Streng geheim! Kapitel 3 – Boxenstopp

Der nächste Morgen unterscheidet sich nur durch den dicken Kopf und dem Brauereimuff vom Abend davor. Die Luft war knochentrocken. Der Rachen schmerzt. Auslosen, wer zuerst ins Bad darf. Der Durchzug wird wieder geöffnet und die Lumpen eingesammelt – steht ja überall FIRMA drauf. Es zieht und klappert wieder um die Wette. Eine Mischung aus Öldampf und abgestandener Luft breitet sich im Zimmer aus. Jede Ecke ein anderer Geruch. Volker ist kurz vorm Platzen und schlurft zur Mannschaftstoilette.

Frühstück muss sein. Wir haben die zweite Etappe mit knapp 600 km vor der Stoßstange. Das Wetter sieht nach hinterm Ofen verkriechen aus. Der Kahn dockt an, alles hastet zu den Fahrzeugen – und wir haben einen platten Vorderreifen. Wechseln auf dem Schiff geht nicht, die anderen wollen ja auch raus. Also rausgehumpelt und dann vor den mitleidigen Augen der Zöllner das Ersatzrad im Kofferraum freigraben. Wir erinnern uns: Das gesamte Equipment ist dabei und der Kofferraum war nicht gerade leer. Auf dem Grunde erscheint ein Rad – ein Sommerrad, wenigstens nicht ganz luftleer. Werkzeug ist irgendwo vorne verstaut. Vier Mann stehen dumm rum, einer schafft. Händewaschen ist nicht, lumpensauber reicht. Was mit Lappen nicht weggeht, geht an der Hose auch nicht weg. Los geht’s. Keine Zeit und keiner versteht schwäbisch, noch 600 km und Schneeregen mit viel Kalt.

_ _ _ _

Arbeitsanweisung » Welches Rad kommt laut Quelltext auf dem Grund des Kofferraums zum Vorschein? Die nachstehenden Daten haben keinen Bezug zum Quelltext.

Quelldaten »
_ _ _ _

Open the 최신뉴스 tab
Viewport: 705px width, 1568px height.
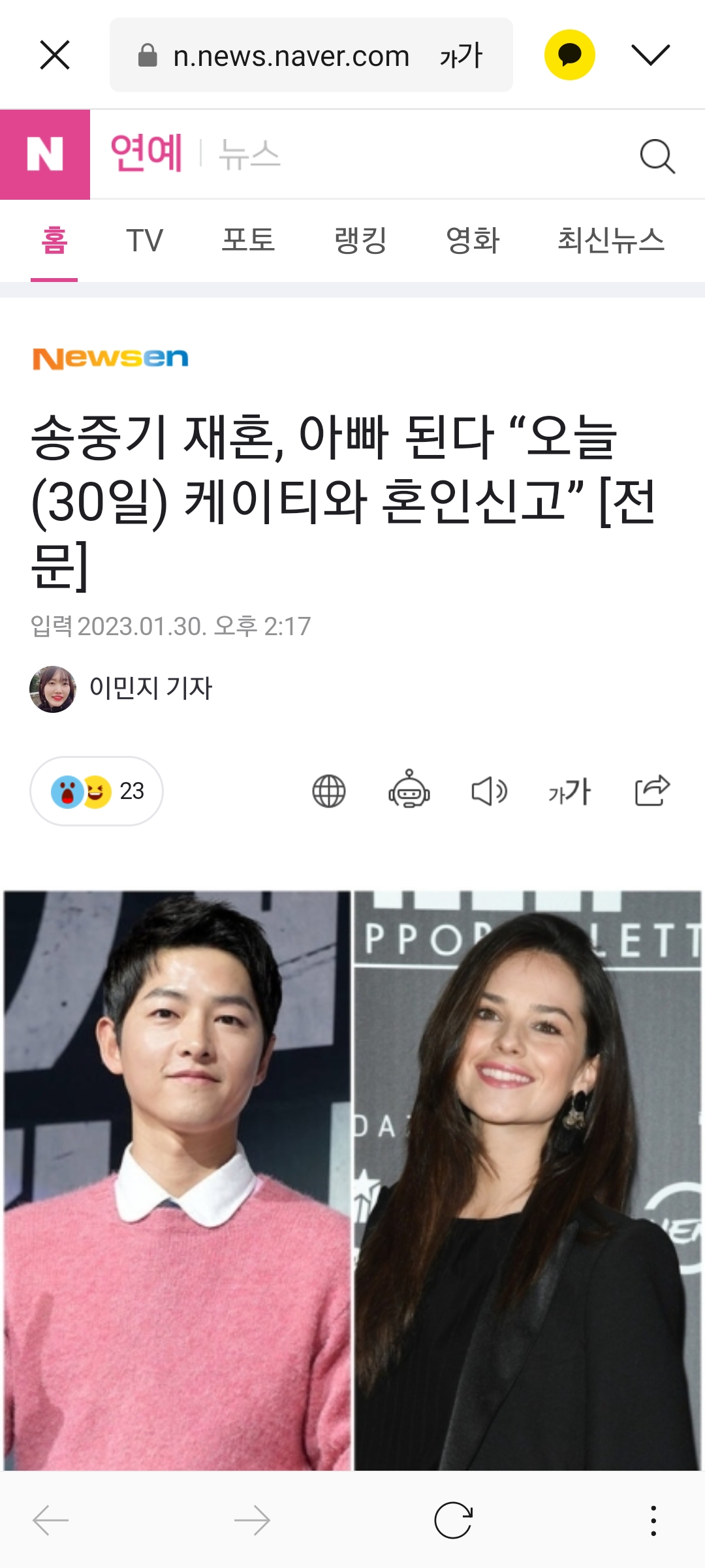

_ _ _ _

Erwartete Antwort » Ein Sommerrad, das wenigstens nicht ganz luftleer ist.